Even then, the drugs aren’t always effective. Cure rates are almost 100 per cent if given soon after infection, but Gutierrez had been infected for at least 30 years and the drugs had no effect on the number of parasites in her body. “The CDC considers me a complete fail,” she says, and there is no other treatment to try.
She has now begun to develop early signs of heart failure. Although the only symptom so far is palpitations, Meymandi can see the channels in Gutierrez’s heart muscle where the parasites have eaten holes in her heart. Since no other treatments for Chagas disease are available, Gutierrez must live with the knowledge that she could die of a heart attack any day.

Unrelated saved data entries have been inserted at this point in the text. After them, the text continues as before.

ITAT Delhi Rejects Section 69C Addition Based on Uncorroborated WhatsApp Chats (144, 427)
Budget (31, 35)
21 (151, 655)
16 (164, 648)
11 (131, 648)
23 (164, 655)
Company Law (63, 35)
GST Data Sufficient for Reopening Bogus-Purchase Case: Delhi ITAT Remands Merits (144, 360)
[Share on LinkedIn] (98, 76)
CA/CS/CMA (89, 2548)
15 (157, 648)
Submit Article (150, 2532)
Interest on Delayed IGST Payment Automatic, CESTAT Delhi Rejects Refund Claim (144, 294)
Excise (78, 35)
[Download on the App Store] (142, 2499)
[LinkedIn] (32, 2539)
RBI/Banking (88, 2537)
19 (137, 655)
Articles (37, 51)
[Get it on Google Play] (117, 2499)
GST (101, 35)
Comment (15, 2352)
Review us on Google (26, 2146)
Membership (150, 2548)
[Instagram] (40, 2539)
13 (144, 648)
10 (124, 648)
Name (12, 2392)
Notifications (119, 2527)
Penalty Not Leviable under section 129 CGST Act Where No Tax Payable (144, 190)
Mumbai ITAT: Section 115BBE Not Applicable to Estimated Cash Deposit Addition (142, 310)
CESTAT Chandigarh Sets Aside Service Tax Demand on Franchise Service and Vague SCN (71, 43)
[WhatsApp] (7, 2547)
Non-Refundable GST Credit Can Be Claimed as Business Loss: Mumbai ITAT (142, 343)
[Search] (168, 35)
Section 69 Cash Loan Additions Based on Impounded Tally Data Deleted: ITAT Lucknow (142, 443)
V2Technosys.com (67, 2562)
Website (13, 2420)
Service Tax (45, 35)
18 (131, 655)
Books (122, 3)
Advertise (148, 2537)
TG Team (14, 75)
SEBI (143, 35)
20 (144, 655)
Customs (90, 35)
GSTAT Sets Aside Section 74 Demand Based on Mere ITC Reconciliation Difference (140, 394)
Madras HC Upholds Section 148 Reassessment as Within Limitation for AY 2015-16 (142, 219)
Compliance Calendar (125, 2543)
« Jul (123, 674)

It is the nature of these diseases – neglected diseases, diseases of poverty, call them what you like – that they can go unnoticed for years, chewing away at the health of individuals and communities. As poverty, geography, climate and social factors combine to bring tropical diseases out of hiding once again in the US South, physicians, politicians and the general public have to take the warning signs seriously and recognise that the tools available for tackling tropical diseases are sorely lacking. With diseases like Chagas now known to be prevalent and transmissible within the USA, better awareness, better tests and better treatments are all urgently required. Otherwise, as Hotez says, the number of people affected and infected will only continue to rise as this perfect storm grows ever stronger.